Il tentativo di raccontare, di raccontarsi, è riuscito in pieno, lacerato da un esplodere di simboli che fanno della parola elemento stilistico che arricchisce la frase ed il verso.
“Essere sepolti nel proprio egoismo. Essere improvvisamente insofferenti, ma servili. Il verbo è ancora attendere, ma già si annuncia l’assenza. Camminare in una direzione, forse, ha senso?”
Ogni testo sembra avere un continuo altalenare tra il ritmo delle sillabe ed il plasmabile delle soluzioni. Soluzioni molto spesso richieste quasi come implorazione per un continuo accostarsi dei riflessi intimi. I sentimenti vengono stemperati in un’ amalgama di recupero, mentre il susseguirsi delle azioni abitudinarie vengono giocate sia dai finestroni dell’infinito, sia da repentini mutismi.
L’autore giostra abilmente con le allegorie che a tratti diventano materia palpabile in accenti precisi di sorpresa: “Parole trasmettevano altre parole/ fino a liberarle solo più a gesti/ nello spostare rumoroso di sedie/ tra boccali nebbiosi e improvvisi silenzi. / Si diceva che tutto fingeva anche adesso/ ma la verità si rigirava vorticosa su se stessa/ lasciando la lingua stancarsi tra i denti.”
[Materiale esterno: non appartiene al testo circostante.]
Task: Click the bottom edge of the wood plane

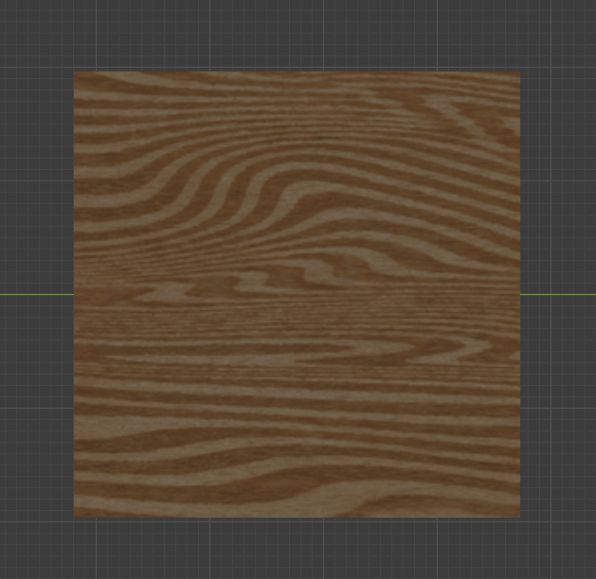Action: [297, 517]
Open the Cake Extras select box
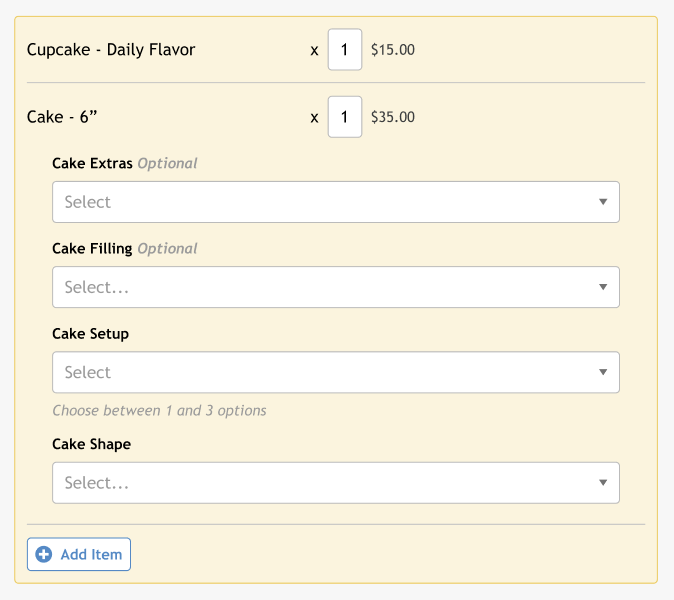The height and width of the screenshot is (600, 674). (336, 202)
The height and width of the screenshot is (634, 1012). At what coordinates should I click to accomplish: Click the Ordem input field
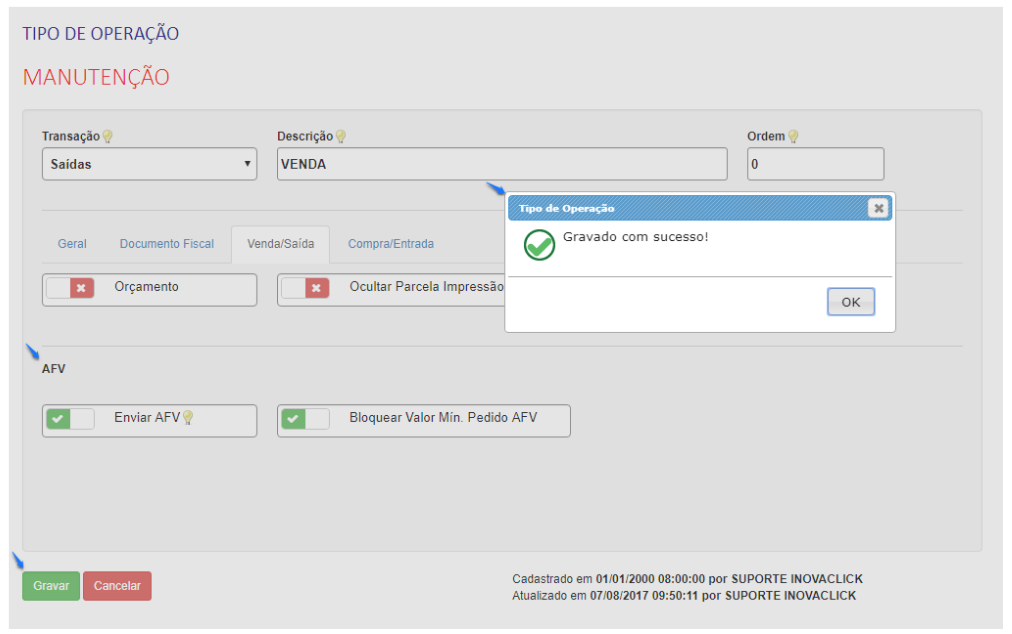coord(815,164)
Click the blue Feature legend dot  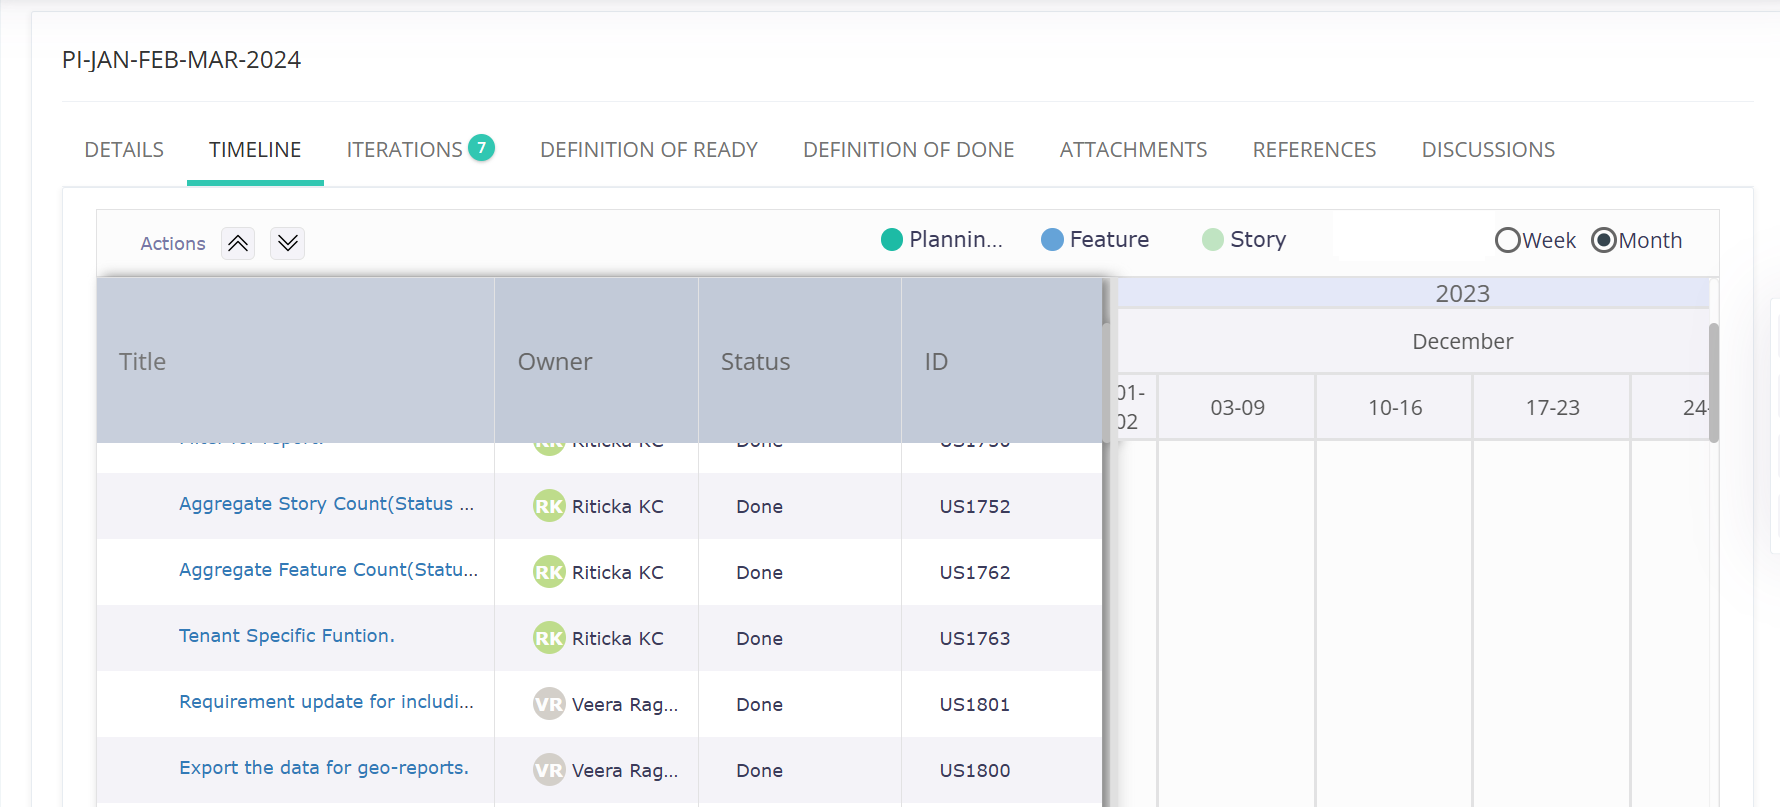pos(1052,240)
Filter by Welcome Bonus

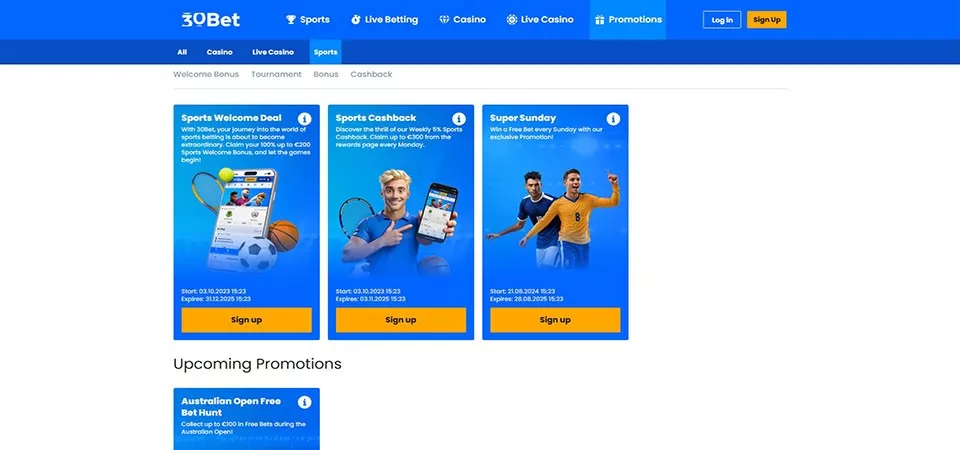click(206, 74)
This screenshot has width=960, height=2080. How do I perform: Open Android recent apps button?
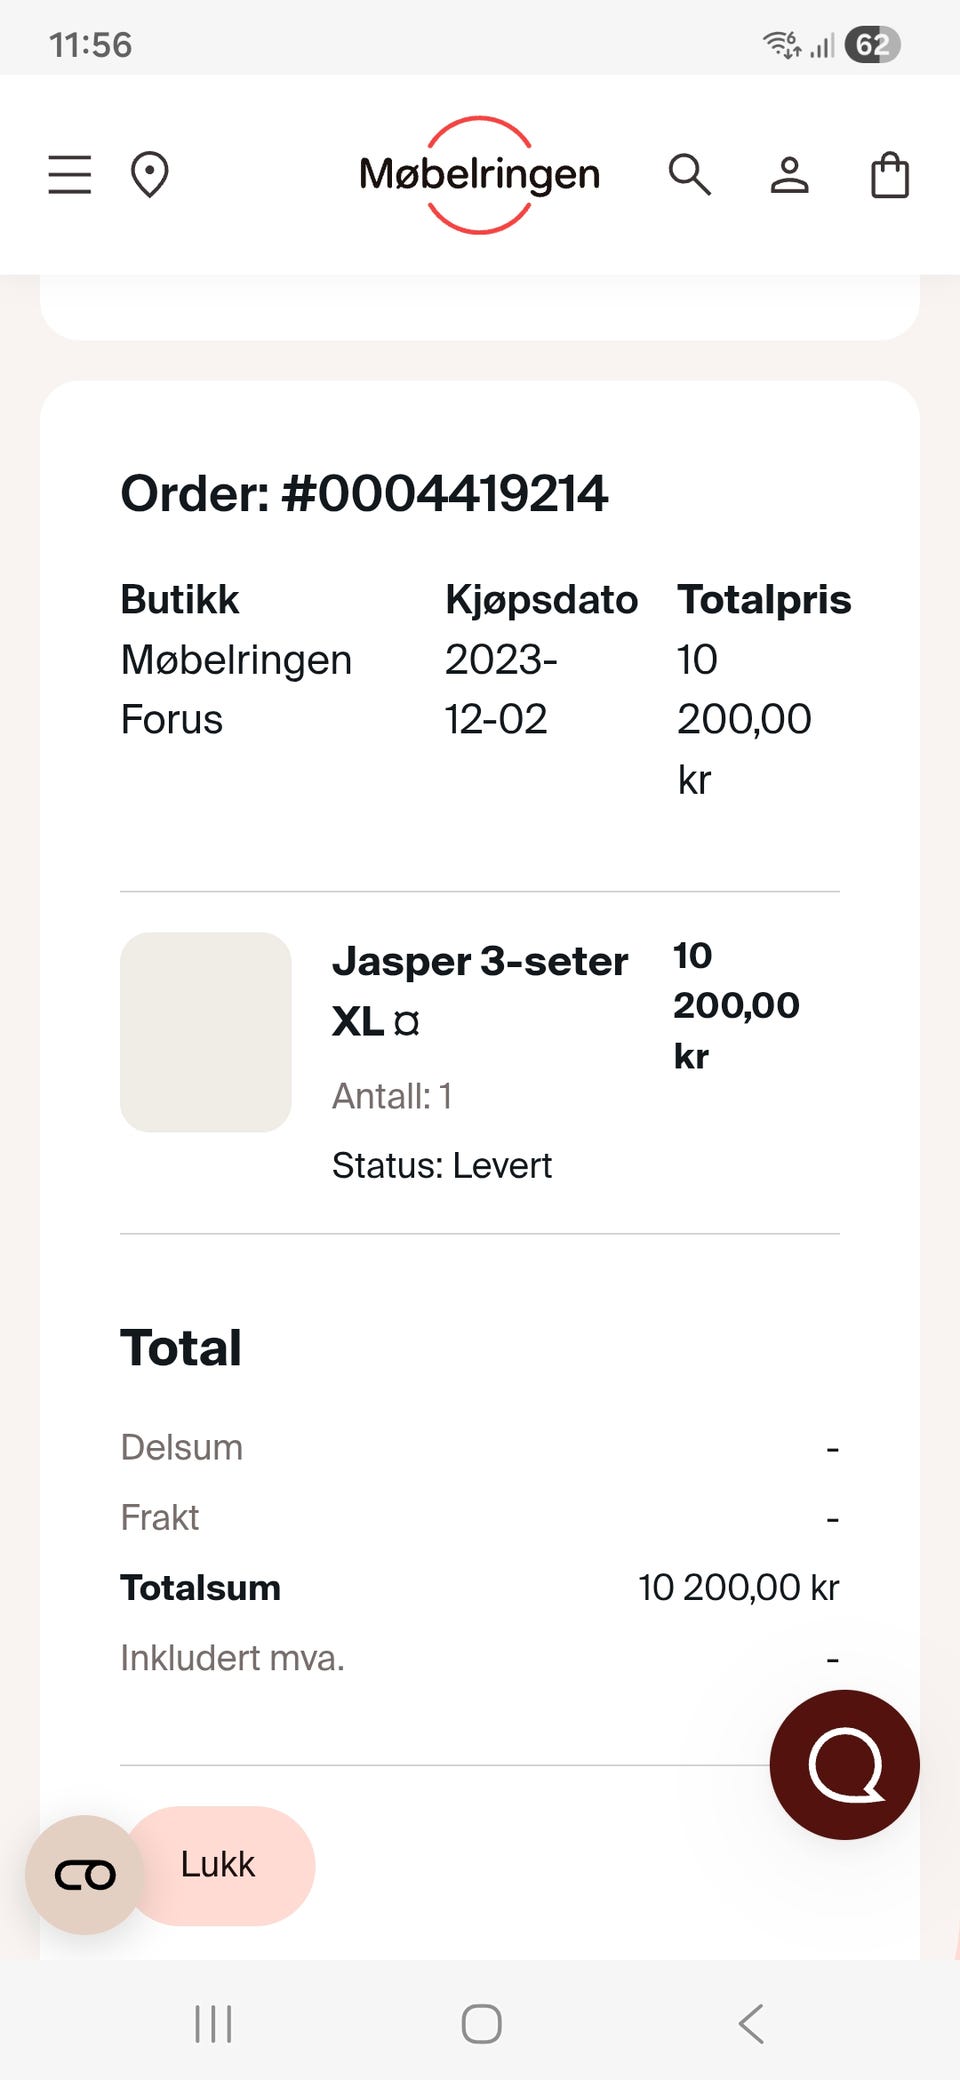coord(213,2024)
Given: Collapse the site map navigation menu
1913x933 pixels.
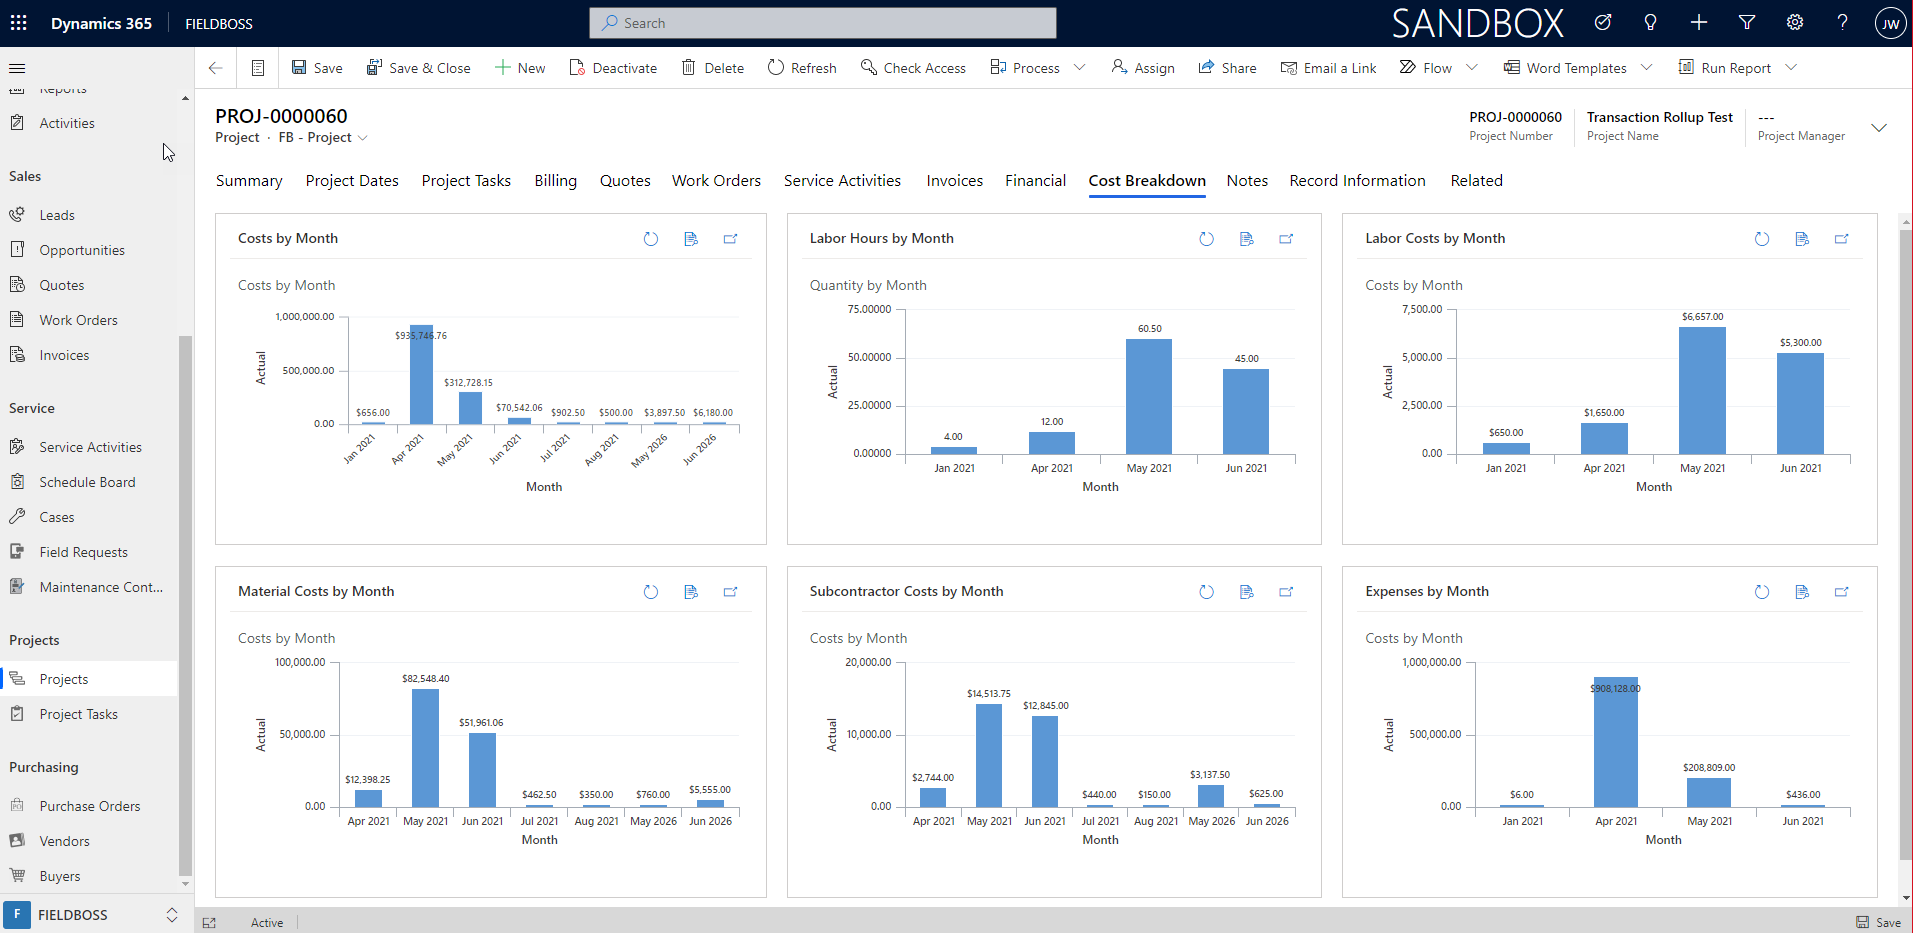Looking at the screenshot, I should (x=17, y=68).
I modelli ai quali attinge l’autore sono ritrovati nel semplice gesto del vissuto, e rielaborano menzioni o accennano manifestazioni familiari.
“L’ingresso era tra veli d’edera in stanze divenute ceste di cose, dove lenta si poggiava la neve di Natali passati. Postino di ricordi lasciava la corrispondenza ai piedi di un santo, in un angolo votivo dipinto sul muro, ormai da tempo sbiadito.”
“Il vicino è un tale che non conosco/ ma quando lo vedo capisco di essere solo/ tanto solo da essere non lontano dalle sue patate/ non lontano dai suoi peperoni/ molto vicino al gatto che scappa/ e ha paura di quel rantolare.”
Ogni tentativo di luminosità descrittiva si rifugia nella ricomposizione dell’esperienza privata, satura di cosciente delicatezza.